● What is required:
Please quote the passage of the Massachusetts budget text that begins at the words "5. Reengineer Systems" and stops after "limited tax dollars.", keeping every word unchanged.

● Text section:

________________

5 Things Massachusetts Should Do Immediately

Massachusetts has a big budget gap but tax hikes and service cuts shouldn't be the only approach. We must also change practices to help close...
October 20, 2009
 

Massachusetts has a big budget gap but tax hikes and service cuts shouldn't be the only approach. We must also change practices to help close that gap. Here are five things Massachusetts should do right now to become more efficient and more effective.

1. Cut Supplier Costs by Repealing the "Pacheco Law"

The most effective way for Massachusetts' state government to cut its supplier costs is to repeal the Pacheco Law (named for its chief legislative sponsor) which places severe restrictions on the delivery of state services through outsourcing, lease arrangement, and outright privatization. Repealing the Pacheco Law would allow state entities to access a full range of procurement options available to similar public entities across the country and around the globe.

For transportation and infrastructure procurement, the state would have options to employ Design-Build-Finance-Operate-Maintain and Design-Build-Operate-Maintain agreements, which have reduced life-cycle costs by up to 40% while reducing delivery time by 25%.

2. Lower Structural Costs through Group Purchasing

On the municipal level, participation in the health insurance purchasing entity (the "GIC") for state employees and mandatory enrollment of municipal retirees in Medicare should be enacted. In Springfield, MA, these two steps resulted in savings of over $10 million per year. Viewed statewide, from 2001 to 2007, GIC's health expenditures grew at 7.5% per year on average versus 13.2% for municipalities. If municipal health expenditures had grown at GIC's rate, the resulting savings would have been roughly $500 million in 2007.

3. Shed Unneeded Assets

State government is the largest landowner of record in the Commonwealth, yet it has difficulty managing and maintaining a number of its assets. Finding taxpaying use for unneeded assets would bring multiple benefits - for municipalities the transfer of tax-exempt property to productive use, for the state a one-time inflow of revenue, and relief from maintenance expense. From 2003 to 2005, the state received approximately $30 million annually from the sale of assets. Yet, the Legislature has allowed these powers to lapse and has failed to pass viable alternatives.

4. Leverage Low Cost Policies

During the fiscal crisis, attempts to manage state government more efficiently will require expanding programs that have proven both effective and cost-effective, rather than launching new ones. Lifting the cap on charter schools and aligning district curricula with state curriculum frameworks are two proposals that would provide tremendous benefits to Massachusetts' students, particularly students in chronically underperforming districts, without adding significant costs.

5. Reengineer Systems To Avoid A Recurrence of the Current Crisis

Despite the need to focus on the immediate crisis, the Commonwealth should also take the opportunity to put processes in place to avoid a recurrence of these problems in the future. Those processes should include capping spending increases, absolutely and durably segregating capital gains funds, and limiting the use of 'rainy day' funds to actual fiscal emergencies.

Conclusion

Given the ongoing fiscal crunch facing state and local governments, innovative practices must be part of the solution. These five things would be a good first step toward a state government that makes the most of its limited tax dollars.

________________

● Supplied data:
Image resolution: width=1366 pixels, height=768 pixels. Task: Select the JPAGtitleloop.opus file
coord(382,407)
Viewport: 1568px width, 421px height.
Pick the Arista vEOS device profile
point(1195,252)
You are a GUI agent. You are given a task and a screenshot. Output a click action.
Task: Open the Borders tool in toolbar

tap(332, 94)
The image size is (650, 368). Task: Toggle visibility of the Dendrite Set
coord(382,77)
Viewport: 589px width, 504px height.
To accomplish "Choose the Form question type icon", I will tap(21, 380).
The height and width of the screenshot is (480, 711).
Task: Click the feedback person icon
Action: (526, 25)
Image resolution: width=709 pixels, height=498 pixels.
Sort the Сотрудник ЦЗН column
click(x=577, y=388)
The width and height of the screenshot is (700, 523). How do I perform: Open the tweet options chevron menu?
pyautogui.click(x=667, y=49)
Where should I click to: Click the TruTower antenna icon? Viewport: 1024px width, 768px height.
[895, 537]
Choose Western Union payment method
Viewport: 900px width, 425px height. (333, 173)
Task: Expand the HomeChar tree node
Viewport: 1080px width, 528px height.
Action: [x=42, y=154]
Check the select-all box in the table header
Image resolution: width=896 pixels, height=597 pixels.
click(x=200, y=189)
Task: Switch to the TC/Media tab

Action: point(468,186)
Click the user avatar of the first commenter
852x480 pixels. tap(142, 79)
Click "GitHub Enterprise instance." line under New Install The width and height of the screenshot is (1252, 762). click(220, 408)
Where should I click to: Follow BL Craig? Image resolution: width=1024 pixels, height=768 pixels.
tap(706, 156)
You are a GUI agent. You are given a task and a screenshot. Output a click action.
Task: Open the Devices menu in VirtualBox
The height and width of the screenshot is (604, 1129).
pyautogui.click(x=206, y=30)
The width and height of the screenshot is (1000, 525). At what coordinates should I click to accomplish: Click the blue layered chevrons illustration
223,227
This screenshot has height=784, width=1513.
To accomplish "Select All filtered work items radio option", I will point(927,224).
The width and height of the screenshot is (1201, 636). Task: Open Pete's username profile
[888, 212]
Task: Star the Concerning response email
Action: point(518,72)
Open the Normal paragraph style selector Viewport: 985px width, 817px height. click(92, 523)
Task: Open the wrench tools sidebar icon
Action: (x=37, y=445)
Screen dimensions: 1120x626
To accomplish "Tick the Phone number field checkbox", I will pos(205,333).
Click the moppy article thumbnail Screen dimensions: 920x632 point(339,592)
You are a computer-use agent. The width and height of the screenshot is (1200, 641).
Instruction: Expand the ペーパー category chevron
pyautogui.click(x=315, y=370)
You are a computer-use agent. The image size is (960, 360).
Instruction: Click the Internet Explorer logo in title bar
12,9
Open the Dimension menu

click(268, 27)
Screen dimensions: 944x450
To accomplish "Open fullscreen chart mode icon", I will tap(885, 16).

________________

● Response area:
5. Reengineer Systems To Avoid A Recurrence of the Current Crisis

Despite the need to focus on the immediate crisis, the Commonwealth should also take the opportunity to put processes in place to avoid a recurrence of these problems in the future. Those processes should include capping spending increases, absolutely and durably segregating capital gains funds, and limiting the use of 'rainy day' funds to actual fiscal emergencies.

Conclusion

Given the ongoing fiscal crunch facing state and local governments, innovative practices must be part of the solution. These five things would be a good first step toward a state government that makes the most of its limited tax dollars.